___ Data extract

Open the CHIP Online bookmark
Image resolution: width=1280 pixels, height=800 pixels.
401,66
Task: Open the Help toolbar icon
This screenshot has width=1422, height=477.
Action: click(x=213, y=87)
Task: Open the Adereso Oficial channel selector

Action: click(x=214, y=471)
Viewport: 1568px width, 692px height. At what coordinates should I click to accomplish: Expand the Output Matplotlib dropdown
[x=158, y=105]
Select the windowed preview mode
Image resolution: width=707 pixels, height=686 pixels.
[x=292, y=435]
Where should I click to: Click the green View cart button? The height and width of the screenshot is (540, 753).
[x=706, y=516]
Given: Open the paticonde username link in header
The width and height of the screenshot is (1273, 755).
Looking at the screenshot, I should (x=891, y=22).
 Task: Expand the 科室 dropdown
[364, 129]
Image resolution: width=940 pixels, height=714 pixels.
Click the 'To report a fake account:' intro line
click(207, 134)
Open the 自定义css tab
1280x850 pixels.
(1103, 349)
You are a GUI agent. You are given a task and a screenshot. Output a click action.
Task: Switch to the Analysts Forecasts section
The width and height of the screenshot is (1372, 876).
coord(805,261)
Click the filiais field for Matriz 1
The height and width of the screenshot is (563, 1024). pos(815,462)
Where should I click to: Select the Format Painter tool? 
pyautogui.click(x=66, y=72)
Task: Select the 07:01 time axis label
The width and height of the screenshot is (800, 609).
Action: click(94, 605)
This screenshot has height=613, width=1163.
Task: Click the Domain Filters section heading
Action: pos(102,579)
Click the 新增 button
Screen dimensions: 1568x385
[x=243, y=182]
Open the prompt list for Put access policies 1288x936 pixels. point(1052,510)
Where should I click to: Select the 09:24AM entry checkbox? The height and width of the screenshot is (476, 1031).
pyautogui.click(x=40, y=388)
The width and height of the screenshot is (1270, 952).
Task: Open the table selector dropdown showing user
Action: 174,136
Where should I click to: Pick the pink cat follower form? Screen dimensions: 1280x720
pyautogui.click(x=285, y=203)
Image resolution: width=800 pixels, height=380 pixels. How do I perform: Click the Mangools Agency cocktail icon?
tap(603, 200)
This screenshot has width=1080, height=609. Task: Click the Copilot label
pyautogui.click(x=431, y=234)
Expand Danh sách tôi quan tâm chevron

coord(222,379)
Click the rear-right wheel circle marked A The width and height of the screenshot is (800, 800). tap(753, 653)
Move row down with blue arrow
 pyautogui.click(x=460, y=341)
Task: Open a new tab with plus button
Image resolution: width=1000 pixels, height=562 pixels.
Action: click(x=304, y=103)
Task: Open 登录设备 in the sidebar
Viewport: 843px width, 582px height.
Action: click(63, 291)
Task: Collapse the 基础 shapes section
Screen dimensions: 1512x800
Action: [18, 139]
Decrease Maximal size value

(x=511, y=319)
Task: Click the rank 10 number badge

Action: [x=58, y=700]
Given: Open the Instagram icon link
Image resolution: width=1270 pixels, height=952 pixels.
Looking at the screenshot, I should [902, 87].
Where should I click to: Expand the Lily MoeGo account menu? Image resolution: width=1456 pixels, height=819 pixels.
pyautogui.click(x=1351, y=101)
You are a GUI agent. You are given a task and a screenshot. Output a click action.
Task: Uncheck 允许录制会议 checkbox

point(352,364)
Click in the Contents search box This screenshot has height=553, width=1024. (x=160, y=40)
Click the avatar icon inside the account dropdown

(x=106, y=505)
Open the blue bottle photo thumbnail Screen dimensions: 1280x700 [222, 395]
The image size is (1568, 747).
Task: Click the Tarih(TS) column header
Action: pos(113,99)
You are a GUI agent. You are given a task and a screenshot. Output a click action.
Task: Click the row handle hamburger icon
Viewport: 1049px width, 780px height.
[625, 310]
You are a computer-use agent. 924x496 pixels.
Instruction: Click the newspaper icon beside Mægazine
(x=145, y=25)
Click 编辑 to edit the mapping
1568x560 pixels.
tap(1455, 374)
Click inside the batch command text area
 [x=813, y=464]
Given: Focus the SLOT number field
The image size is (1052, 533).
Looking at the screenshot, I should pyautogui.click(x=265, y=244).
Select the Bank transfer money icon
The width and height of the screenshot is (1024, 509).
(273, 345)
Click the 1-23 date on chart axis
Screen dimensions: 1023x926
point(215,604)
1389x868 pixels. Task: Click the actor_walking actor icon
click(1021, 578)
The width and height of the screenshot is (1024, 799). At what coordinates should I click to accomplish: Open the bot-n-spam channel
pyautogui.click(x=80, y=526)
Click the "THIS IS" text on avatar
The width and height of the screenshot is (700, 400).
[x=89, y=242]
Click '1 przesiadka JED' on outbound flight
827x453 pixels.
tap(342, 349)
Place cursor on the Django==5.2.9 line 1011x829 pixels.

______

▶ **Written exercise**: Rewrite the rows from the line containing "Move row down with blue arrow" down to the line containing "Action: click(63, 291)", both included, and give only those lines, with the requests as they are. Multiply each click coordinate in the answers by 0.45 and round to a whole number, with halves rounded up.

▶ **Response to the task**:
Move row down with blue arrow
 pyautogui.click(x=207, y=153)
Task: Open a new tab with plus button
Image resolution: width=1000 pixels, height=562 pixels.
Action: click(x=137, y=46)
Task: Open 登录设备 in the sidebar
Viewport: 843px width, 582px height.
Action: click(28, 131)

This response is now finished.